Scoped Values are easy to use, offering a simple way to pass data between methods, and they provide transparency, as the shared data's lifetime is clearly visible in the code structure. They are easier to understand than thread-local variables and have lower memory and time costs, especially when used together with virtual threads (JEP 444) and structured concurrency (JEP 480).
Example of using scoped values in a web framework:
class Framework {
private final static ScopedValue<FrameworkContext> CONTEXT
= ScopedValue.newInstance();
void serve(Request request, Response response) {
var context = createContext(request);
ScopedValue.runWhere(CONTEXT, context,
() -> Application.handle(request, response));
}
public PersistedObject readKey(String key) {
var context = CONTEXT.get();
var db = getDBConnection(context);
db.readKey(key);
}
}
In this example, CONTEXT
is a scoped value set in the serve
method and available in the readKey
method.
482: Flexible Constructor Bodies (Second Preview)
JEP 482 introduces the ability to place statements in constructors before calling another constructor (super(..)
or this(..)
) in the Java language. These statements cannot refer to the created instance but can initialize its fields.
What is the problem?: In the Java language, a constructor must begin with a call to another constructor (super(..)
or this(..)
). This limitation prevents placing initialization code before calling the superclass constructor, which can lead to issues with overriding methods and initializing fields.
Solution: JEP 482 introduces changes to the constructor grammar, allowing for statements to be placed before calling the constructor. This code can initialize fields but cannot refer to the created instance. This makes the class more reliable when methods are overridden.
Example of argument verification in the constructor before calling the superclass constructor:
public class PositiveBigInteger extends BigInteger {
public PositiveBigInteger(long value) {
if (value <= 0) throw new IllegalArgumentException(..);
super(value);
}
}
In this example, the value
argument is verified before calling the superclass constructor BigInteger
.
Changes since the previous Preview: In the second preview (the first one was called JEP 447: Statements before super(...) ) a significant change has been introduced that allows constructors to initialize fields before invoking another constructor (super(..) or this(..)).
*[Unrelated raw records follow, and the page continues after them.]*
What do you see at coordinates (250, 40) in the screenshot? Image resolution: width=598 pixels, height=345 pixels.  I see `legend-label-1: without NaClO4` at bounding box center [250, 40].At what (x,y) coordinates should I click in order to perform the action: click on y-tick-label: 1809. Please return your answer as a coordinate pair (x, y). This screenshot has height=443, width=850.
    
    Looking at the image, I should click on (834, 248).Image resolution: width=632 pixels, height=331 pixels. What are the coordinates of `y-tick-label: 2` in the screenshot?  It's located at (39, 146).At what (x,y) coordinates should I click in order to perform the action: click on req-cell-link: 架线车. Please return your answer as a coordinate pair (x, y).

This new capability ensures that a constructor in a subclass can initialize its fields before a superclass constructor executes, preventing the superclass constructor from encountering default field values (such as 0, false, or null) in the subclass.
This improvement addresses a common issue where the superclass constructor calls methods that are overridden in the subclass and use uninitialized fields, leading to potential bugs and errors.
Incubation
469: Vector API (Eighth Incubator)
JEP 469 extends the API that enables expressing vector computations, compiled to native vector instructions on supported CPU architectures, offering performance superior to equivalent scalar computations.
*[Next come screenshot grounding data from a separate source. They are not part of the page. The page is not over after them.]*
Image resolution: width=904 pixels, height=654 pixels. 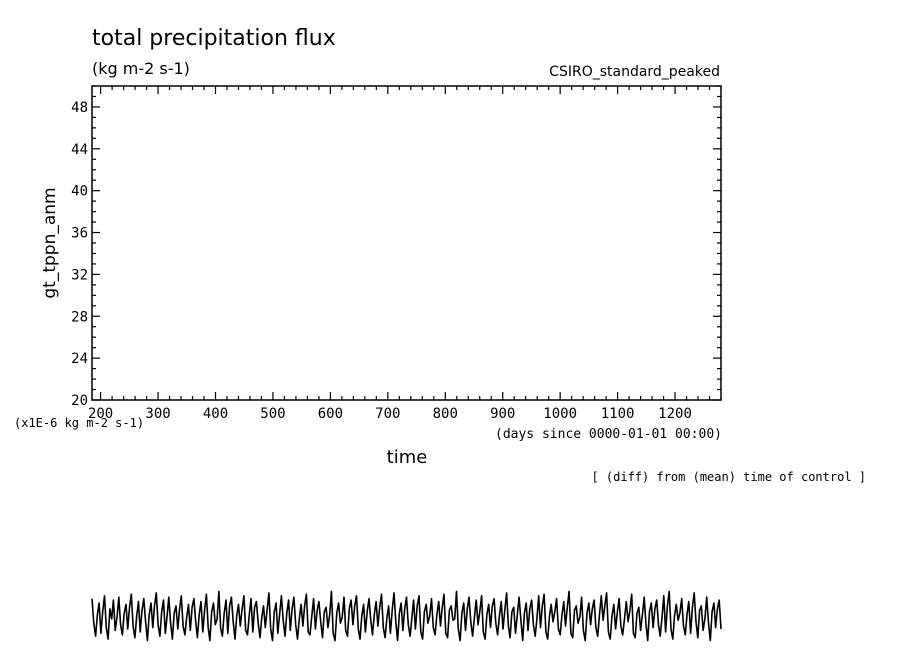 What do you see at coordinates (388, 414) in the screenshot?
I see `x-tick-label: 700` at bounding box center [388, 414].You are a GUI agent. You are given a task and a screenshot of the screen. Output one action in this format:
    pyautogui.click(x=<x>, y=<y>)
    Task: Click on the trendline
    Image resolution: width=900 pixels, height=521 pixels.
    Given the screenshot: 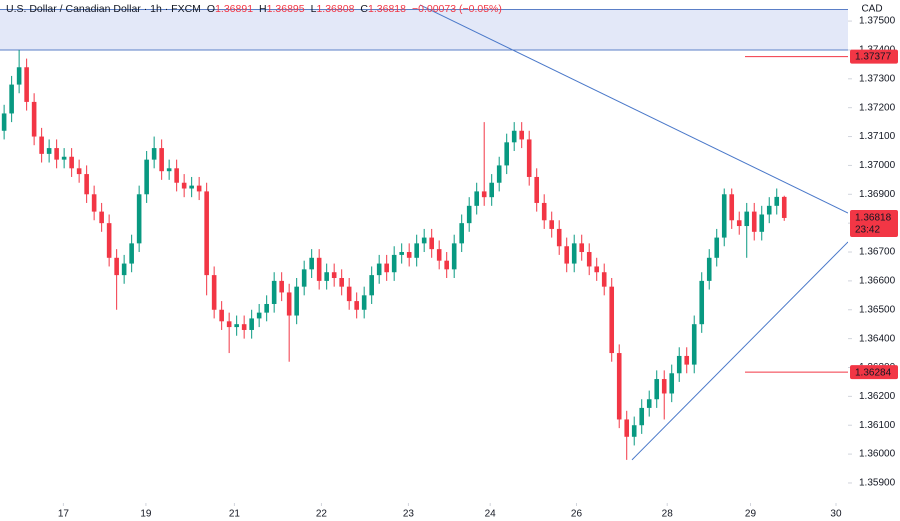 What is the action you would take?
    pyautogui.click(x=740, y=351)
What issue do they address?: The concept of vector computations, which allows operations on multiple data simultaneously, was difficult to express in Java. As a result, the environment relied on the HotSpot auto-vectorization algorithm, limiting its practical usefulness and performance.
Solution: The Vector API in Java allows for creating complex vector algorithms with better predictability and reliability. It leverages the existing HotSpot auto-vectorizer, offering users a more predictable model.
Changes since the last incubator: The API was reintroduced for incubation in JDK 22, with minor improvements from JDK 21, such as bug fixes and performance enhancements. The completion of Project Valhalla is expected before introducing the Preview version.